## TRY IT
Reproduce the entries shown below only from the line with "Toggle the Preview Form switch" down to the line with "You are a computer-use agent. Screen", keeping both end lines and copying each one exactly.

------ SUPPLIED INFORMATION

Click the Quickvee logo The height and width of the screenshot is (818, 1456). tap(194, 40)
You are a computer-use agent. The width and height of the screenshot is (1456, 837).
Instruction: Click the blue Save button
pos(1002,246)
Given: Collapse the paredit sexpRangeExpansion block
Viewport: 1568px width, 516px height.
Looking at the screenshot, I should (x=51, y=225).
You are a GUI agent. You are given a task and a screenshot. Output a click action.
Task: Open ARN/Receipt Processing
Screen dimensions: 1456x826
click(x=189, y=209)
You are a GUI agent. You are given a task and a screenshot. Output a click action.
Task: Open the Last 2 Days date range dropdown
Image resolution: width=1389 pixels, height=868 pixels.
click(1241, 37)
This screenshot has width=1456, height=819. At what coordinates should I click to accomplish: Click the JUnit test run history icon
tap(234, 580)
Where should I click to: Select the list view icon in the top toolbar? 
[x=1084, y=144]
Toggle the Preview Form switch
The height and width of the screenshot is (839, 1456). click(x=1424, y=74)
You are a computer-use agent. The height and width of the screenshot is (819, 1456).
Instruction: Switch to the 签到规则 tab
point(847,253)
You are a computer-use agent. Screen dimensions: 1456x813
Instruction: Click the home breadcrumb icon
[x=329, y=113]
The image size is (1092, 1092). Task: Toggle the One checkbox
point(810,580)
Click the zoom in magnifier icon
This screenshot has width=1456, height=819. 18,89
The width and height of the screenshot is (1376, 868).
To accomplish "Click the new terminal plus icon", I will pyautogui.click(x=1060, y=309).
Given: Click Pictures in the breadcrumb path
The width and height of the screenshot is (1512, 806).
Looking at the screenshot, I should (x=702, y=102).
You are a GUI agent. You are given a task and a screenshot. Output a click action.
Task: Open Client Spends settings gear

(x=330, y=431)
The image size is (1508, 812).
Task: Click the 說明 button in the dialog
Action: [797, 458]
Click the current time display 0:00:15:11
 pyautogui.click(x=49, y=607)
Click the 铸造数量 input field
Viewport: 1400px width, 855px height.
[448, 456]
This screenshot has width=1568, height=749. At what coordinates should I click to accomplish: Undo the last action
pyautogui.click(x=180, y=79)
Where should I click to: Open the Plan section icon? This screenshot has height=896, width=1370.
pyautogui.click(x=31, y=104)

------------

## EXERCISE ANSWER
Toggle the Preview Form switch
The height and width of the screenshot is (839, 1456). click(x=1424, y=74)
You are a computer-use agent. The height and width of the screenshot is (819, 1456).
Instruction: Switch to the 签到规则 tab
point(847,253)
You are a computer-use agent. Screen dimensions: 1456x813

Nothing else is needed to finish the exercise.